I sure hope Elias Isquith is right about this:
… the Tea Party’s philosophy of government (again, as understood by Salam) has embedded within it an aversion to basic democratic principles that goes far beyond a typical contempt for Washington, politicians and pundits. … He’s describing a childish and essentially anti-political belief that a return to an Articles of Confederation-style U.S. order — in which each state is more of a sovereign unto itself than a member of a larger American whole — will produce 50 mini-nations where everyone basically agrees.
It’s strange to me that someone would object to a pluralistic world in which he could wait months for medical procedures in Bennington while I stock up on assault weapons in Sedona. Call it a patchwork, or an archipelago, whatever you call it we’re dealing with an ambi-ideological concept. Anyway, it must be crushed:
If the basic, irresolvable questions of identity that each generation must answer for itself — What do we value? Whom do we respect? What do we want from each other? What do we demand of ourselves? — are no longer contested, then, really, what’s the point? Just appoint a CEO of State for life, a charismatic technocrat to make sure the trains are running on time, and be done with it.

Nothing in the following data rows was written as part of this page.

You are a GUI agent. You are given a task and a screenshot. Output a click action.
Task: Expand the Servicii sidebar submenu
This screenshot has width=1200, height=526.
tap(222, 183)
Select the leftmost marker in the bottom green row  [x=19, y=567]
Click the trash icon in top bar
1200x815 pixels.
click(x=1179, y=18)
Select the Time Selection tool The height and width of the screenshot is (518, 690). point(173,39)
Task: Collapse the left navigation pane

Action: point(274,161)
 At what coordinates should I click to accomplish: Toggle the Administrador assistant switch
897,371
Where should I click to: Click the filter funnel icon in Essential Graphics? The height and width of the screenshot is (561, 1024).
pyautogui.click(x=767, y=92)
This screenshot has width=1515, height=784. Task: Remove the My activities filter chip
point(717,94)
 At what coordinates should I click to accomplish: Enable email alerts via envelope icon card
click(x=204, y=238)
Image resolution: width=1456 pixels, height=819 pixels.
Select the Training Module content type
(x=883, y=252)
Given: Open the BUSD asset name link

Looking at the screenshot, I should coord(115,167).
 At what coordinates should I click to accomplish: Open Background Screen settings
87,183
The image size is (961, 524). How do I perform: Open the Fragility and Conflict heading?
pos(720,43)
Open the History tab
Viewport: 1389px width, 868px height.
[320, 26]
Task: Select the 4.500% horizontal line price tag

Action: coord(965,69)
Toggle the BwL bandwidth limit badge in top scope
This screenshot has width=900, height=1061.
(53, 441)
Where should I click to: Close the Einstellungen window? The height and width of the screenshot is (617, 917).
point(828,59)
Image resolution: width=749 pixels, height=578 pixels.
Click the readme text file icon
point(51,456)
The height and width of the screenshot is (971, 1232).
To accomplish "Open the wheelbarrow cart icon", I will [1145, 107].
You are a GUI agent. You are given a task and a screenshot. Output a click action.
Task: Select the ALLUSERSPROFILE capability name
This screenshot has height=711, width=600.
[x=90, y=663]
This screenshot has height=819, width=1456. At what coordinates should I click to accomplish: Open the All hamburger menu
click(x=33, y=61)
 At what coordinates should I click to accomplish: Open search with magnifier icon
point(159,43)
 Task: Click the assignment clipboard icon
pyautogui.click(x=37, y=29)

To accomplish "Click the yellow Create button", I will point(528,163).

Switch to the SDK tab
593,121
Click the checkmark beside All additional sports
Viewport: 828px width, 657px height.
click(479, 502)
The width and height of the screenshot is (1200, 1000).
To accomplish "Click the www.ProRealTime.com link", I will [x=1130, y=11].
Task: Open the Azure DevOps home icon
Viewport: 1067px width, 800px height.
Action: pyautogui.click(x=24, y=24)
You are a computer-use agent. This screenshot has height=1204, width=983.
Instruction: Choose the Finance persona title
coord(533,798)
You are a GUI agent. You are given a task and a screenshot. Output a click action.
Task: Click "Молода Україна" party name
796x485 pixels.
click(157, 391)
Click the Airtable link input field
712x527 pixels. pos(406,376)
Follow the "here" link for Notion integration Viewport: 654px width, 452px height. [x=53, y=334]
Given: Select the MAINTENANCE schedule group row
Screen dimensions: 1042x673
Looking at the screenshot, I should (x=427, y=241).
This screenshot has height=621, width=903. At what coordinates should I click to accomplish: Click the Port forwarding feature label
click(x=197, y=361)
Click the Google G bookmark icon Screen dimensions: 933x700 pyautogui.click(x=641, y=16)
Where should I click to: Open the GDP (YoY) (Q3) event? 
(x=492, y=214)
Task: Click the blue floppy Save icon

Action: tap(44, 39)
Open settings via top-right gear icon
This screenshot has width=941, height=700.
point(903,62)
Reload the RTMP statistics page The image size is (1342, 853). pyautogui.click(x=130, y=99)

That isn’t a bad suggestion, but perhaps he doth protest too much. See, it’s not dictatorship he finds so distasteful, it’s that people could peaceably agree to disagree about those questions he says are “irresolvable.” Almost, you know, the opposite of a dictatorship. I asked him on Facebook what he thought about the Hawaiian independence movement, which despite containing the only significant royalist sentiment in America today, is generally supported by the academic left because of its anti-colonial sympathies. I haven’t gotten an answer yet.